Since participating in the WIN Growth Lab, she has worked with 12 companies to create well-being content for employees who are people of color. Looking ahead, Jackman wants to make upgrades to the InnoPsych platform to expand and automate matching therapists and patients and to position her startup for fundraising.

Creating Community

In the Black Women’s Entrepreneurial Leadership Program, CWEL Executive Director Shakenna Williams ’94 has created a six-month accelerator for Black women entrepreneurial leaders that not only delivers business curriculum and coaching but also enables a deep sense of sisterhood and community. Now running its third cohort, BWEL provides a space to explore the specific challenges that Black women face as they seek to grow and scale their businesses.

“The opportunity to go all in on not just your venture but also yourself as a leader is transformational. No matter how the venture shape shifts in the future, you now have a skill set and a mindset.”
Smaiyra Million P’21, Blank Center executive director

One goal of BWEL programming is to equip its participants with strategies for mental health and well-being as entrepreneurs. With sessions such as “Protecting Your Magic: Wellness Strategies for Black Women Entrepreneurs” and “The Miracle of Mindset: How to Think and Take Action Like an Entrepreneur,” coupled with strategy and goal-setting consulting, resources, and a network of experts, the accelerator serves these entrepreneurs’ business and personal development goals and is a partner in their growth. In just a little over a year, BWEL already has impacted more than 120 Black women entrepreneurial leaders.

Headshot of Maeve Rabbitt
Maeve Rabbitt MS’21 of Mauve the Label participated in both Summer Catalyst and the WIN Growth Lab.

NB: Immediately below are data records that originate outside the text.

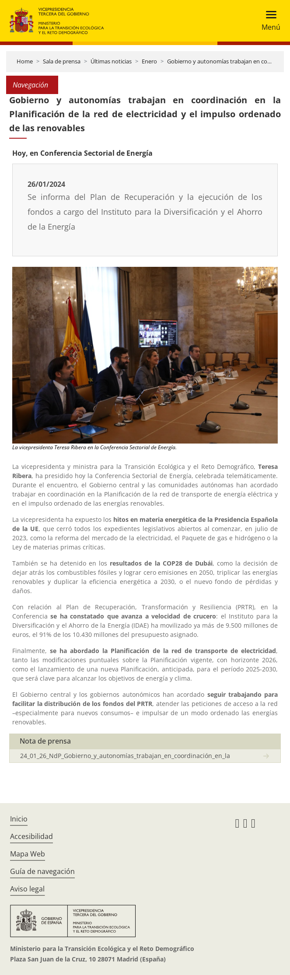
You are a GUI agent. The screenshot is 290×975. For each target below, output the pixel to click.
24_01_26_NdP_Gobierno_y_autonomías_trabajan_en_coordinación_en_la (125, 755)
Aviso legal (27, 889)
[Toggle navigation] (268, 20)
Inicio (19, 819)
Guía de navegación (42, 871)
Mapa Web (27, 854)
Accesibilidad (31, 836)
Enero (149, 61)
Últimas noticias (111, 61)
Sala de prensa (61, 61)
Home (25, 61)
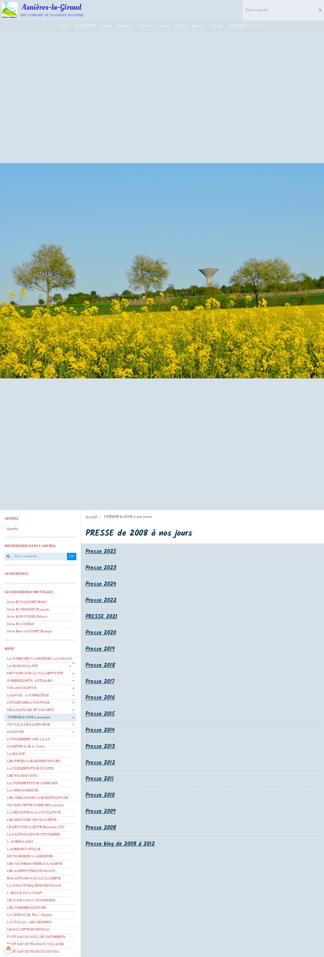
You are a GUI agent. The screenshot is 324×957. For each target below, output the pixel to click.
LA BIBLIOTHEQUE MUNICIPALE (34, 886)
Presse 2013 (101, 747)
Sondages (124, 26)
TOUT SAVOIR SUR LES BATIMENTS (36, 937)
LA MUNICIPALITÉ (22, 666)
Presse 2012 (101, 763)
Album (106, 26)
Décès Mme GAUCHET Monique (29, 631)
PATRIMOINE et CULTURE (28, 703)
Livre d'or (145, 26)
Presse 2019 (100, 649)
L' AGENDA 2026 (20, 842)
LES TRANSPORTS (22, 776)
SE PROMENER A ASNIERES (30, 856)
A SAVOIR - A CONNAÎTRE (28, 695)
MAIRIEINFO (84, 26)
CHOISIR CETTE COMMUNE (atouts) (35, 805)
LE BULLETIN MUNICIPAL (28, 929)
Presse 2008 (101, 828)
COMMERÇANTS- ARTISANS (29, 681)
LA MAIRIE (16, 754)
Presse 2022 (102, 600)
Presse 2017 (100, 682)
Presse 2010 (100, 795)
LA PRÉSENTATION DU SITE (30, 768)
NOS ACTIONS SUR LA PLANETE (33, 878)
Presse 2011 (100, 779)
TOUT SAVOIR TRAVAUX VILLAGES (35, 944)
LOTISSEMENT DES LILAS (28, 739)
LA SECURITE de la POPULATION (34, 812)
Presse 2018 (101, 665)
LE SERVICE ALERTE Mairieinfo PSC (35, 827)
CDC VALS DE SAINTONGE (28, 725)
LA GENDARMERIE (22, 790)
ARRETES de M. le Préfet (248, 26)
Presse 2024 (101, 584)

Appreciating the support that is unique to a community of peer entrepreneurs, some Babson entrepreneurial leaders have chosen to pursue multiple accelerator programs. Current WIN Lab participants Kate Kohl MS’21, Nathalya Mamane MBA’21, and Rabbitt all participated in Summer Catalyst, the Blank Center’s online summer accelerator, and then applied to the WIN Growth Lab. Sequencing accelerators in this way helps to provide the entrepreneur with continuity in support and structure while they work to move their venture to the next stage of business.

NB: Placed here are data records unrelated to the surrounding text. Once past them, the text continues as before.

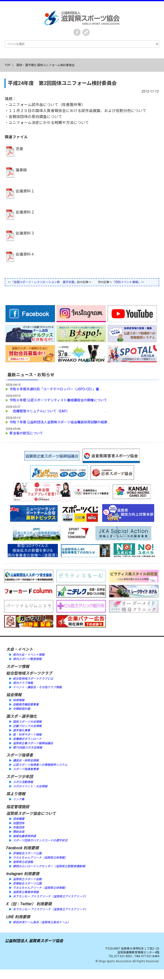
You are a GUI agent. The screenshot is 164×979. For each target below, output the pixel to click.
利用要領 (31, 848)
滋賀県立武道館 (23, 862)
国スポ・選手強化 (21, 716)
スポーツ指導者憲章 (26, 769)
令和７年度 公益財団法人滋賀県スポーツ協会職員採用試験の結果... (59, 422)
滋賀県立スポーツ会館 (27, 879)
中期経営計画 (21, 708)
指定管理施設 (17, 807)
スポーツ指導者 (19, 755)
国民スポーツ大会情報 (27, 721)
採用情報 (18, 700)
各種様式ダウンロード (27, 739)
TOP (7, 65)
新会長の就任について (26, 433)
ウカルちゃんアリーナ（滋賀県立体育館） (40, 857)
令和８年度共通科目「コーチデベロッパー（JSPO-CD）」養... (55, 389)
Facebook (77, 32)
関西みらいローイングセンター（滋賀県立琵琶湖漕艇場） (50, 866)
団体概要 (18, 819)
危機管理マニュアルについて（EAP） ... (58, 411)
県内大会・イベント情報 (28, 654)
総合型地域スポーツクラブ (29, 673)
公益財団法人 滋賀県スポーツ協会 (34, 941)
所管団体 (18, 827)
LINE (10, 917)
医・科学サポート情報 (27, 734)
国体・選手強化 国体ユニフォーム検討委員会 (45, 65)
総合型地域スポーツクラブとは (33, 678)
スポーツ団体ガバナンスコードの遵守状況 (40, 840)
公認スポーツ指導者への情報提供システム (40, 764)
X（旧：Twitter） (20, 904)
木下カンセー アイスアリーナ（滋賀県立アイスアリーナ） (50, 896)
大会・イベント (19, 649)
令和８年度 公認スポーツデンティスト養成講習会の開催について (58, 400)
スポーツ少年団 (19, 776)
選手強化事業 (21, 730)
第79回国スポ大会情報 (27, 747)
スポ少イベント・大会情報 (30, 786)
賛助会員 (18, 832)
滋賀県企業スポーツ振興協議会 (33, 743)
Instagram (14, 874)
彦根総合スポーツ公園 (27, 853)
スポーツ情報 (17, 666)
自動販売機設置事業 (26, 704)
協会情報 (14, 695)
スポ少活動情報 (23, 782)
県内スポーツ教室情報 (27, 659)
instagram (86, 32)
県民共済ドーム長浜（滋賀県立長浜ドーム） (41, 922)
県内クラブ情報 (23, 683)
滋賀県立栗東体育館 (26, 892)
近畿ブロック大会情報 (27, 726)
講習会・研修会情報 (26, 760)
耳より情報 (15, 794)
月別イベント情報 (126, 282)
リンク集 (18, 799)
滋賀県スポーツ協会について (31, 813)
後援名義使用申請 (24, 836)
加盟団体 (18, 823)
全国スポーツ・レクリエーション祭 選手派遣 (44, 282)
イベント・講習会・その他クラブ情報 (37, 687)
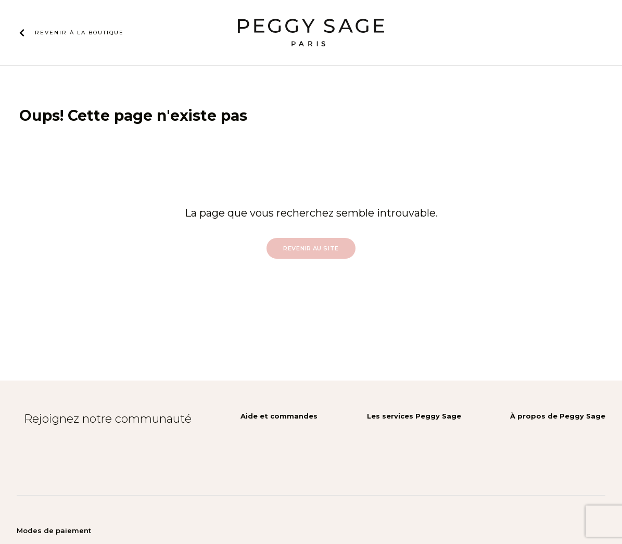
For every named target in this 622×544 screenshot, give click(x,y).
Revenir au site (310, 248)
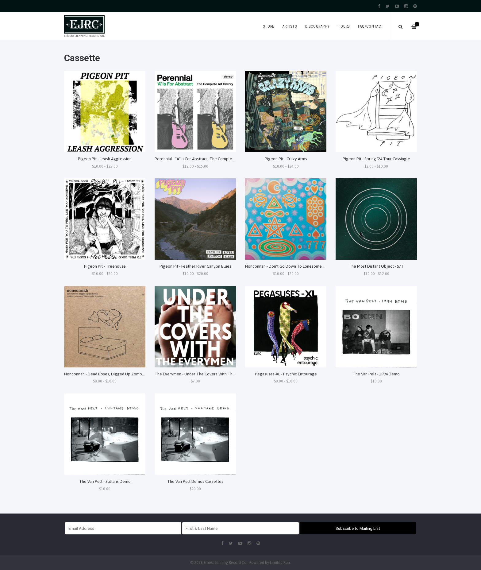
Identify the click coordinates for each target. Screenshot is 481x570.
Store (268, 26)
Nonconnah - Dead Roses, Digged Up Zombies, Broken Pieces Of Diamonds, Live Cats (141, 373)
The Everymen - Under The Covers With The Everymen (204, 373)
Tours (344, 26)
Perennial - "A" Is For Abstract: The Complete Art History (206, 158)
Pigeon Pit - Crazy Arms (286, 158)
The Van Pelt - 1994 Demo (376, 373)
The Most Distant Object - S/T (376, 266)
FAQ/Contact (370, 26)
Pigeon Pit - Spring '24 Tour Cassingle (376, 158)
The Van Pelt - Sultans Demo (105, 481)
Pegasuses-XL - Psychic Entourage (286, 373)
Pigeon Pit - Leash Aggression (105, 158)
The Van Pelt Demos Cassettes (195, 481)
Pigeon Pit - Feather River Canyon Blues (195, 266)
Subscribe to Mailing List (358, 528)
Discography (317, 26)
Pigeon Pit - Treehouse (105, 266)
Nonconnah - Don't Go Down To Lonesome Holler (289, 266)
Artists (290, 26)
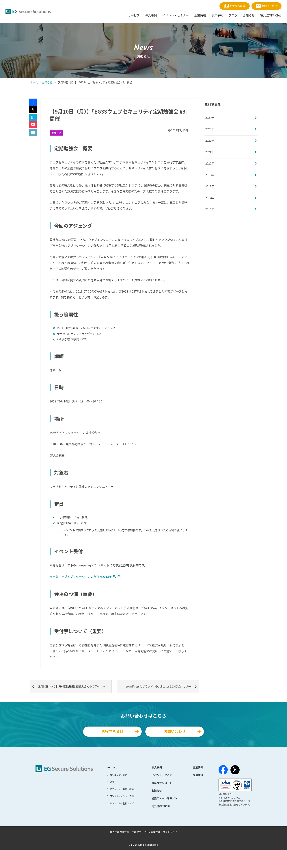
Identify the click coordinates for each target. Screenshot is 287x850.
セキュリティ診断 (118, 774)
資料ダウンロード (162, 783)
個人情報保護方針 (119, 832)
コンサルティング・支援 (122, 796)
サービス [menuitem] (134, 15)
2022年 (209, 140)
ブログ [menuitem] (233, 15)
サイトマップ (170, 832)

Rabbitt’s venture started as a Leading Entrepreneurial Action Project as part of her MSEL coursework, and Summer Catalyst was her first opportunity to work on it outside of class. Over the course of 10 weeks, the Summer Catalyst accelerator enabled her to develop her presentation skills through “hot seat” pitch practice sessions, networking skills through office hours with experts, and most notably, leadership and people management skills with intensive coaching from her dedicated advisor, Beth Goldstein.

Laying the Foundation

Over 13 years, the Summer Venture Program and Summer Catalyst have worked to develop 360 entrepreneurs. “The opportunity to go all in on not just your venture but also yourself as a leader is transformational,” says Blank Center Executive Director Smaiyra Million P’21, describing the impact of the accelerator. “No matter how the venture shape shifts in the future, you now have a skill set and a mindset.”

In the WIN Growth Lab, Rabbitt has found structure and accountability while continuing to develop her entrepreneurial leadership skills. Feedback from mastermind experts has focused her efforts on refining the Mauve the Label brand and reassessing her strategy. She is focused on “starting small” and intends to use her first collection as a focus group, obtaining feedback from customers to iterate and evolve her designs, with the hope of launching additional apparel items in summer 2022.

Thinking back on her WIN Lab experience, Jackman notes the meaningful connections she made, the power of a peer entrepreneur community, and the relevant business curriculum. Above all, she found resonance in Babson’s ET&A approach and a new confidence to try, learn, and recalibrate.

This accelerator, like the others in the Blank School, has a lasting impact: “It really gave me a foundation,” Jackman says.